Insider Buying Remains Anemic
Somewhere in the US, insiders are buying their own company’s stock, though without the conviction of large dollar amounts and multiple buyers in the same firm.
Data from Thomson Reuters Stock Reports+ shows that the most insider buying for the past 13 weeks ending July 15th occurred in the technology and industrials sectors. Those dollar amounts were highlighted by large single buyers, compared to the multiple buyers that market bulls would prefer.
The $452 million put into the technology sector included $412 million in Hewlett-Packard (HPQ.N). Relational Investors principal and recent addition to the H-P board Ralph Whitworth, accounted for $407 million and another buyer the remaining $7 million.
The next most significant insider purchases were in the industrials sector, with $64 million of new money, of which Ecolab made up $56.8 million. That transaction was through an indirect purchase by Microsoft chairman and co-founder Bill Gates. The 919,000 share purchase appears to bring his indirectly holdings to 27.9 million shares. According to the total return chart using DataStream Professional Portfolio Analytics, Ecolab’s past five years have gained 60% while Microsoft and the S&P 500 are about flat. (Although not shown, Hewlett-Packard stockholders have lost 60% in the past five years.)

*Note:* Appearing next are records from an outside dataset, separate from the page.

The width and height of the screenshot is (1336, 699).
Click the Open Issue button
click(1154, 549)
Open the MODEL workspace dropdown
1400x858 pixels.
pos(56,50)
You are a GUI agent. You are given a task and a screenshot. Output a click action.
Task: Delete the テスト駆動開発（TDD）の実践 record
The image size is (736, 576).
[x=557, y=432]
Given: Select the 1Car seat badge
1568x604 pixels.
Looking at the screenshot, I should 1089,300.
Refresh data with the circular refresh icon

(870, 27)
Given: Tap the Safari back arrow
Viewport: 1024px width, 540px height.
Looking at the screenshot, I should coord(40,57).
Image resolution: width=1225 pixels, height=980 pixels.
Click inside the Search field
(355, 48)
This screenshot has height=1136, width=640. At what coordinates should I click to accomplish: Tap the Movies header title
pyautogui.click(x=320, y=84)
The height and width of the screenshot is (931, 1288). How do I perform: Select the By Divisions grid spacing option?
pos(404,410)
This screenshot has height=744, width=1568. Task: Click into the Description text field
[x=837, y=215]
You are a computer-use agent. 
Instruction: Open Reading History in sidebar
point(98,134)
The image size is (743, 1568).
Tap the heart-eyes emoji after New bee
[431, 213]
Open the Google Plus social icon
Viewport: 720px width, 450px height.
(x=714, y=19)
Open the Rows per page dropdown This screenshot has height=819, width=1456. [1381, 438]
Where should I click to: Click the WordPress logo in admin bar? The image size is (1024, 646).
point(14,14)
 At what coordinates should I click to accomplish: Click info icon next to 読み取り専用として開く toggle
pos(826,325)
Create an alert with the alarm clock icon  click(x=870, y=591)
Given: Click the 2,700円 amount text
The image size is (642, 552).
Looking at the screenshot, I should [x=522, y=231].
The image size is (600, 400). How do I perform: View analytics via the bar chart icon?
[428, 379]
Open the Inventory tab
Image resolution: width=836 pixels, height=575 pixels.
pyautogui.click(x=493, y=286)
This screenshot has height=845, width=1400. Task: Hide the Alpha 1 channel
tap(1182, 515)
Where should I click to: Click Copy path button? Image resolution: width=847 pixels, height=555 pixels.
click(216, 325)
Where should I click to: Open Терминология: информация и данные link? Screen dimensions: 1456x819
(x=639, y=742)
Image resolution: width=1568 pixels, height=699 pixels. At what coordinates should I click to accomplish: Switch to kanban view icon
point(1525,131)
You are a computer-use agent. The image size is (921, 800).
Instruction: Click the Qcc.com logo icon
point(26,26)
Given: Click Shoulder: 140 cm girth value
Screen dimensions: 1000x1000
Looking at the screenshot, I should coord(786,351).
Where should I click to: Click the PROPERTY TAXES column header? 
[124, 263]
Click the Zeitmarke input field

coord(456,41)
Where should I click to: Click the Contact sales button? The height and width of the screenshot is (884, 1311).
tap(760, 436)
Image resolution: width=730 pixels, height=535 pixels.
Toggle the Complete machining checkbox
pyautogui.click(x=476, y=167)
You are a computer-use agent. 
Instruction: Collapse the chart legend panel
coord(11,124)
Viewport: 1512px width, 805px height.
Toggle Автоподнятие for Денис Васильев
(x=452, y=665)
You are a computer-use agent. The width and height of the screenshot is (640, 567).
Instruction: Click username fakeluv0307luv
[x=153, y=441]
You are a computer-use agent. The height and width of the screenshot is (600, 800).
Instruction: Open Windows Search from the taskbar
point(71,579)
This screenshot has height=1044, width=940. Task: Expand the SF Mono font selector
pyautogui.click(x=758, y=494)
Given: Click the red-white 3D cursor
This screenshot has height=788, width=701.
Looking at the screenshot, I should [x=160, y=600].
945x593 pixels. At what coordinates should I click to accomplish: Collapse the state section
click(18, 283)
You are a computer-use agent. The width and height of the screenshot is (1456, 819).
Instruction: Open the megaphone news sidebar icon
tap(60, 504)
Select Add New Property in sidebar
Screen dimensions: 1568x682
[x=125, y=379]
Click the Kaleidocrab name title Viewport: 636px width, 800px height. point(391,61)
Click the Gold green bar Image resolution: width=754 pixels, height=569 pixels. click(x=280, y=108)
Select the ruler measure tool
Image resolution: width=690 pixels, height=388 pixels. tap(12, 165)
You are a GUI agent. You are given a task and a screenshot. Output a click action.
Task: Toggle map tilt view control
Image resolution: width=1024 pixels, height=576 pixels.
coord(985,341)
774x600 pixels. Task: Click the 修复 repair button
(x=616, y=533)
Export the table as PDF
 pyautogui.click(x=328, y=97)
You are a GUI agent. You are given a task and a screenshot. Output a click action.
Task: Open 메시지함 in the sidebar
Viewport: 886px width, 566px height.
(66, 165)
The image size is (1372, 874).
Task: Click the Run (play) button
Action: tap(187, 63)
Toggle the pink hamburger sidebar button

If you feel that insiders close to the pulse of corporate America may have a better feel for things than the average investor, then the rest of the buying taking place may not be enough of a catalyst to bring more investors into US equities.
It’s even less inspiring looking at the overall data: Of the total $659 million total insider buys in the past thirteen weeks, the past 4 weeks have contributed only $8.5 million of fresh money.